Тем кто просто пришёл послушать философию я предлагаю сразу же, чтобы не разочаровываться, уйти. Просто потому что здесь не будет слишком много философии. Может быть тут будет что-то ещё. Я не знаю во что это выльется. Я в первый раз провожу такую вещь, но я много думал над этим и хотел поделиться своими соображениями, а также соображениями других преданных, которых я услышал за последнее время и может быть вы поделитесь своими соображениями, если таковые у вас имеются.

(Махарадж читает Бг. 4.13 с комментарием)

Два слова сначала об этом стихе где он появляется в Бхагавад-гите, чтобы понять место всего этого. Собственно мы собрались для того, чтобы понять место системы варнашрамы в ИСККОН. Шрила Прабхупада в бесчисленных комментариях объясняет. систему варнашрамы. Мы все хорошо знаем: брахманы, вайшьи, кшатрии и шудры.

Разбуди нас ночью, потряси, спроси: - Какие 4 варны? Мы скажем только так. Но пока это ещё остается теорией. Перед тем как Шрила Прабхупада ушёл из этого мира, за несколько месяцев до своей смерти, летом 77 года он уехал в страшно больном состоянии, практически смертельно больной, прикованный к постели, вдруг он сказал своим ученикам: - Я еду в Лондон проповедовать. Отвезите меня в Лондон и дальше я поеду в Америку.

Он приехал в Лондон, побыл там и дальше собирался ехать в Америку, но к сожалению состояние его здоровья не позволило ему это, ему пришлось вернуться в Индию. Через несколько месяцев он ушёл из этого мира. Но когда он приехал в Лондон, когда он сделал эту последнюю попытку отправиться путешествовать, он сказал что я еду для того, чтобы исполнить вторую часть своей миссии; что я сделал только половину миссии, половина моей миссии исполнена, вторая половина осталась незавершенной.
Я хочу поехать в Америку и быстренько создать там варнашрама-дхарму.

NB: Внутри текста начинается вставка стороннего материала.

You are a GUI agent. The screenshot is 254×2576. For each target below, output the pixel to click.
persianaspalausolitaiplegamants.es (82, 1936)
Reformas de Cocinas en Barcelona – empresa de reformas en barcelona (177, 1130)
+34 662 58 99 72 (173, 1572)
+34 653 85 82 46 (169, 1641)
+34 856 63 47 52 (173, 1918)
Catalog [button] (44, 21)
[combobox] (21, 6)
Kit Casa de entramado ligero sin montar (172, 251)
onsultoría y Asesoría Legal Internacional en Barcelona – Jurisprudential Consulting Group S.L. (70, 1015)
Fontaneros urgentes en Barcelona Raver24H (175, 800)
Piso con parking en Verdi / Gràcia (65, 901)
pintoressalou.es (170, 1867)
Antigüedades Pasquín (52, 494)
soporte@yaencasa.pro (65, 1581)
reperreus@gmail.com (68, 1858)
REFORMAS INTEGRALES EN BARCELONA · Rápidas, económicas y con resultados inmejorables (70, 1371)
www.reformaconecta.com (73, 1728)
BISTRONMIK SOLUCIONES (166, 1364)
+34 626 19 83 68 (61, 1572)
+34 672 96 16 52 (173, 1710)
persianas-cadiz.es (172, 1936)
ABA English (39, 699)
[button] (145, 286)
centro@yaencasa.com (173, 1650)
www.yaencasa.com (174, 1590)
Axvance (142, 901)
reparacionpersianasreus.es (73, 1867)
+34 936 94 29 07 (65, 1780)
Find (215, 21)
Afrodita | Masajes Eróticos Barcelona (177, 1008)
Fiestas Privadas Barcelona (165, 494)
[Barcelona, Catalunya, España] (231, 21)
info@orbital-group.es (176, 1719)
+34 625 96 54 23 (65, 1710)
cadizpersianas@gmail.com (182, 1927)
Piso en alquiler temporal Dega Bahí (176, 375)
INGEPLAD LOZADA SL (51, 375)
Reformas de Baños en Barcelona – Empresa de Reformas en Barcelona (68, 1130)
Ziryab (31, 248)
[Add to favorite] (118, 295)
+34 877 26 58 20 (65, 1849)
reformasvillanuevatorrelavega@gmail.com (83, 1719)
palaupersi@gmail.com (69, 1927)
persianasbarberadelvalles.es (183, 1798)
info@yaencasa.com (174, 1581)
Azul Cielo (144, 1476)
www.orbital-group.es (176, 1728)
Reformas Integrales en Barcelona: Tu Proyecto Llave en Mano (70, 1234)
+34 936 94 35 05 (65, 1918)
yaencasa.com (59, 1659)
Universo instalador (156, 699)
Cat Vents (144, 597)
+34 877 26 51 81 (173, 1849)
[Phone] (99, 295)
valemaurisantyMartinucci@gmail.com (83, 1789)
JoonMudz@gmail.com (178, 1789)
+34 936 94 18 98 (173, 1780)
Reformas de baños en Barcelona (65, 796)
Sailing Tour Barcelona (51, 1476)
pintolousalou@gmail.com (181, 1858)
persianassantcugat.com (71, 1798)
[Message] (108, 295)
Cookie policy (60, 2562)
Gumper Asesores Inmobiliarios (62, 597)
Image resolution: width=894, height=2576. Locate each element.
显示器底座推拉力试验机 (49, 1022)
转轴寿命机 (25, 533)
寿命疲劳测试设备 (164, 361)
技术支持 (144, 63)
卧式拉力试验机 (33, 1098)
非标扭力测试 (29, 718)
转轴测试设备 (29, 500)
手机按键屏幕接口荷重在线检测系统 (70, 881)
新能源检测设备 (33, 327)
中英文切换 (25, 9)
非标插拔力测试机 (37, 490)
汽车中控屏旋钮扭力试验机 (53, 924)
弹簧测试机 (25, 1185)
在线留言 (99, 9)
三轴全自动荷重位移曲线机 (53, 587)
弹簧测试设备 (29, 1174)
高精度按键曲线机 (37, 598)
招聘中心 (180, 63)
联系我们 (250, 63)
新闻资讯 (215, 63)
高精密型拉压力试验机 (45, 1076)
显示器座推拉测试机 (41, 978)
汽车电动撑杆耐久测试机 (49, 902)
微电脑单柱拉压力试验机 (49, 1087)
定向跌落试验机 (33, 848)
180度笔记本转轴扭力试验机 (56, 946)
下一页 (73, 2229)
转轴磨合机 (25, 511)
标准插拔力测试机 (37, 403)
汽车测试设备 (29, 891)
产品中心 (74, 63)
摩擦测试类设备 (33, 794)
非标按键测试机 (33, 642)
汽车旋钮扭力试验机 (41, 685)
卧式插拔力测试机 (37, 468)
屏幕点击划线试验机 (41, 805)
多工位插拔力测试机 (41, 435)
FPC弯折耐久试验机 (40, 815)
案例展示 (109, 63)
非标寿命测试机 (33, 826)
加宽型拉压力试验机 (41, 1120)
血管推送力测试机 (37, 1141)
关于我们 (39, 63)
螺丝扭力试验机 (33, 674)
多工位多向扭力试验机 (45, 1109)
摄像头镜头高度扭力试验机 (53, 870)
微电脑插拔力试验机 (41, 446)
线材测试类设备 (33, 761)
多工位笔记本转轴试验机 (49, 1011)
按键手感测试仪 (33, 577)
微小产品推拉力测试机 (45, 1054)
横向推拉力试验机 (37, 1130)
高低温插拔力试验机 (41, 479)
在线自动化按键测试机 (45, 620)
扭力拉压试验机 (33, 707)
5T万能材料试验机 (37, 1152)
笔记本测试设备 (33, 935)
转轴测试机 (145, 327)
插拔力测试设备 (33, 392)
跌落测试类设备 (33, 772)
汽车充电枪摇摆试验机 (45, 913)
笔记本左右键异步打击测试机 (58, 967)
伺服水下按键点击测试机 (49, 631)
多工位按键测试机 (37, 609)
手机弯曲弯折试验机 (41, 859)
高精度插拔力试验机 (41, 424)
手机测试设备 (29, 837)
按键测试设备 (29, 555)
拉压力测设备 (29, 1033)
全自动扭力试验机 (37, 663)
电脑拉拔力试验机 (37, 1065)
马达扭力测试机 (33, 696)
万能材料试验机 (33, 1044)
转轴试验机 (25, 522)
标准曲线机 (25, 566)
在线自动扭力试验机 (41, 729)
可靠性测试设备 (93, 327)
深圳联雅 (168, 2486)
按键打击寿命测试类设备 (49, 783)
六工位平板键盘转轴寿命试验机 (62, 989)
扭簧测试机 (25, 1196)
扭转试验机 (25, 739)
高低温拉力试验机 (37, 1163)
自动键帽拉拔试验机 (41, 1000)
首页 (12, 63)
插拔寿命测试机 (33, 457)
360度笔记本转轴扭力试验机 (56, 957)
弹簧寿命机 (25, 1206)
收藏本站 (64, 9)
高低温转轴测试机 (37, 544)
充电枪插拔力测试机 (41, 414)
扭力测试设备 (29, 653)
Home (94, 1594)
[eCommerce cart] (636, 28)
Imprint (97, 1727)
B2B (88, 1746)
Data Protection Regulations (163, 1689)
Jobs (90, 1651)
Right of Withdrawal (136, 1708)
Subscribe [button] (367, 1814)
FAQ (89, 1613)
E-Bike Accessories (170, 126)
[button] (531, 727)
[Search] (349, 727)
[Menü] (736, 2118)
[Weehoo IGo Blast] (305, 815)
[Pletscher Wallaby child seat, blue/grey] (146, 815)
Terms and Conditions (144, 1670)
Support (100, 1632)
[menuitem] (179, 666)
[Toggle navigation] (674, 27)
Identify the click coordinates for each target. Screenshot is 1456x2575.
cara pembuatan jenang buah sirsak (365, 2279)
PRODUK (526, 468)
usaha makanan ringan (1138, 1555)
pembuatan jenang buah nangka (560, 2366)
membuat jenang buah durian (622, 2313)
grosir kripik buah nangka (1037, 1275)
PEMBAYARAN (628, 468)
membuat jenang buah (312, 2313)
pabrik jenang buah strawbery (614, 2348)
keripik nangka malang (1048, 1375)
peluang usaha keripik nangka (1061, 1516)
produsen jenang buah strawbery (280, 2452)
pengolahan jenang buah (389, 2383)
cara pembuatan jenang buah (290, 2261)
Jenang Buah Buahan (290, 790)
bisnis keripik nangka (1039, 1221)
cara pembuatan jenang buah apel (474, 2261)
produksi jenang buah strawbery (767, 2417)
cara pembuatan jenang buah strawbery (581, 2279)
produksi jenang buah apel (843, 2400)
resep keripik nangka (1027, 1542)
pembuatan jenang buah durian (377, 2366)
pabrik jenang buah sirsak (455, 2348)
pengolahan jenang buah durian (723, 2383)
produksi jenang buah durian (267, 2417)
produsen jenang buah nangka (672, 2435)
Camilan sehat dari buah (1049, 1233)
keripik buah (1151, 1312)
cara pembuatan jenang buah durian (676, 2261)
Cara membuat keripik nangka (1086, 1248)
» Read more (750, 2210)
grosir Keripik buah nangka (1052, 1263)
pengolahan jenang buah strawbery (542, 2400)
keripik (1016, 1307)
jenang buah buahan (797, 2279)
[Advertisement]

Так или иначе, по той или иной причине ему не удалось это сделать. Кришна не захотел чтобы он это сделал. Не нам судить почему. Это выше нашего разумения. Но нам стоит задуматься над тем что это такое и какое значение этому предавал Шрила Прабхупада, если он говорил: - Я сделал только половину своего дела.

С тех пор как Шрила Прабхупада ушел из этого мира в 77 году прошло уже почти 20 лет, но вот эта вторая половина дела Шрила Прабхупады не была закончена. В ИСККОН существует и существовало много школ. В частности, одна из них говорила, что варнашрама не для ИСККОН, что Шрила Прабхупада говорил об этом потому что он хотел чтобы варнашрама была там: вот там, вот там, вот там.... Но не тут - мы трансцендентные.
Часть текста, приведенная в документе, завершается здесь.